# [Ejercicio]
Escribe la parte que sigue del texto sobre la polarización y la falta de caridad en las discusiones, empezando justo después de su última oración.

# [Fragmento dado]
·····
Vivimos en un mundo amargamente polarizado. Todos nosotros reconocemos esto y todos nosotros vemos mucha crueldad en la política mundial, en la política nacional y local, y, tristemente, no menos en nuestras iglesias. Lo que vemos hoy en casi todas discusiones donde hay desacuerdo, es una retórica fría y dura que de hecho no está abierta a un verdadero diálogo; y es, invariablemente, la antítesis de la caridad, la amabilidad y el respeto. Lo que vemos en vez de eso es paranoia, demonización de aquellos que están en desacuerdo con nosotros, burla de la sinceridad y valores de nuestros oponentes y ciega autodefensa.
·····
# [Los datos]

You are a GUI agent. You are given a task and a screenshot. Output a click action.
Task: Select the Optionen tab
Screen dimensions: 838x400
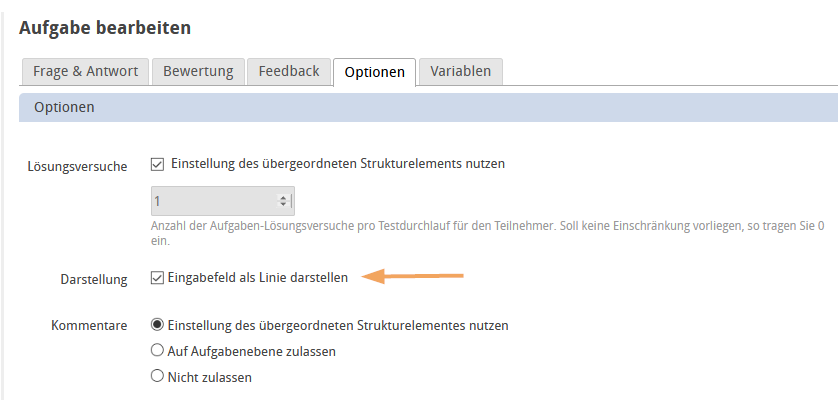coord(374,73)
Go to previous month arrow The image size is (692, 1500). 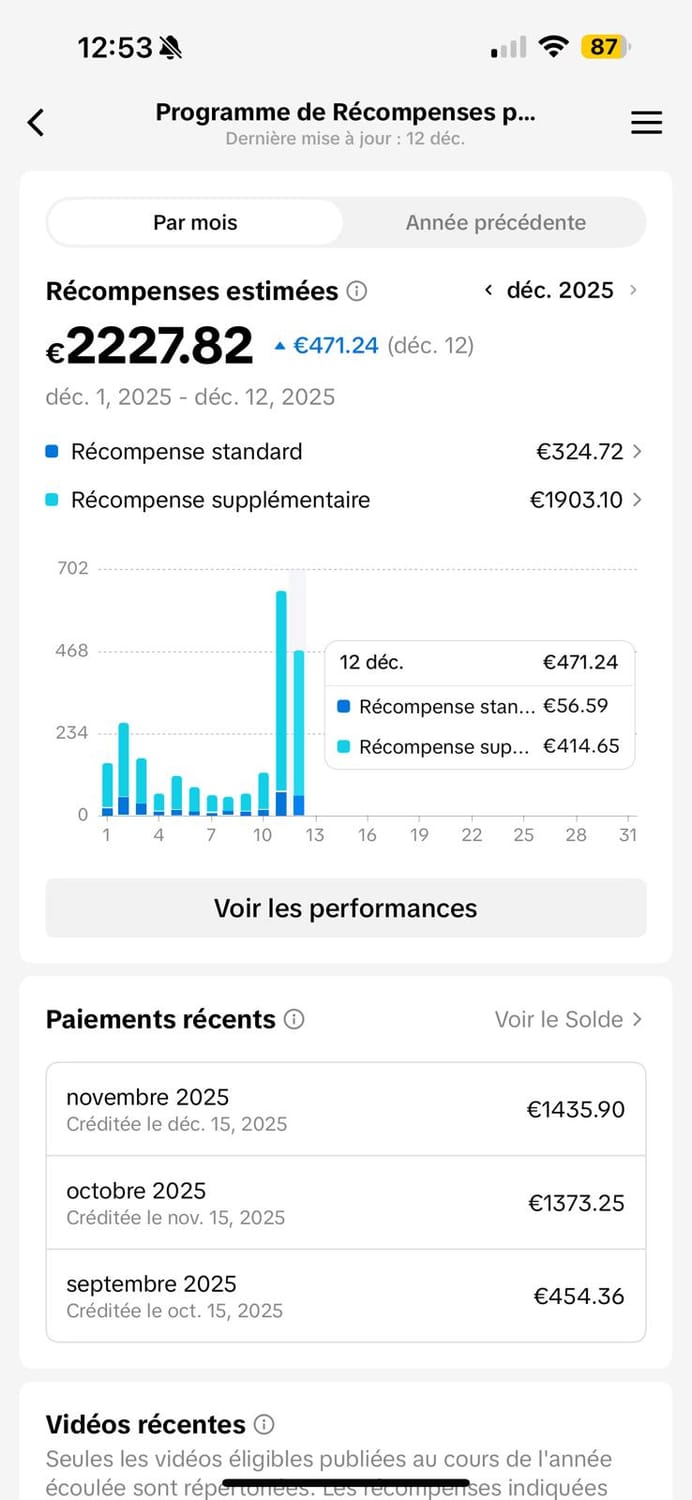(x=488, y=290)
·····
# [Resultado]
Además, esta amargura y desacato, tan contrarios a todo que está en los Evangelios y a todo lo que es noble en nosotros, es “sacralizado” invariablemente, o sea, es racionalizado como demandado por Dios, porque creemos que lo que estamos haciendo es por Dios, o por la verdad, o por el país, o por los pobres, o por la madre naturaleza, o por el arte, o por algo cuyo valor trascendente -creemos- justifica que olvidemos el mensaje de Jesús y la cortesía común. Si dudas de esto, simplemente, conecta cualquier estación de radio o televisión que haga un comentario sobre política o religión, o escucha hoy cualquier debate político o religioso. Somos -como dice John Shea- más expertos en justificación que en autocrítica; pero, entonces, podemos sacralizar nuestro desacato y falta de caridad elemental.
Pero, haciendo esto, estamos lejos del Evangelio, lejos de Jesús y lejos de lo mejor que tenemos dentro. Deberíamos ser más que la parte reptil de nuestros cerebros y más que los instintos que heredamos de nuestros antiguos antepasados, las bestias de rapiña. Somos llamados a algo más elevado, llamados a responder a la amenaza más allá de la ciega respuesta del instinto.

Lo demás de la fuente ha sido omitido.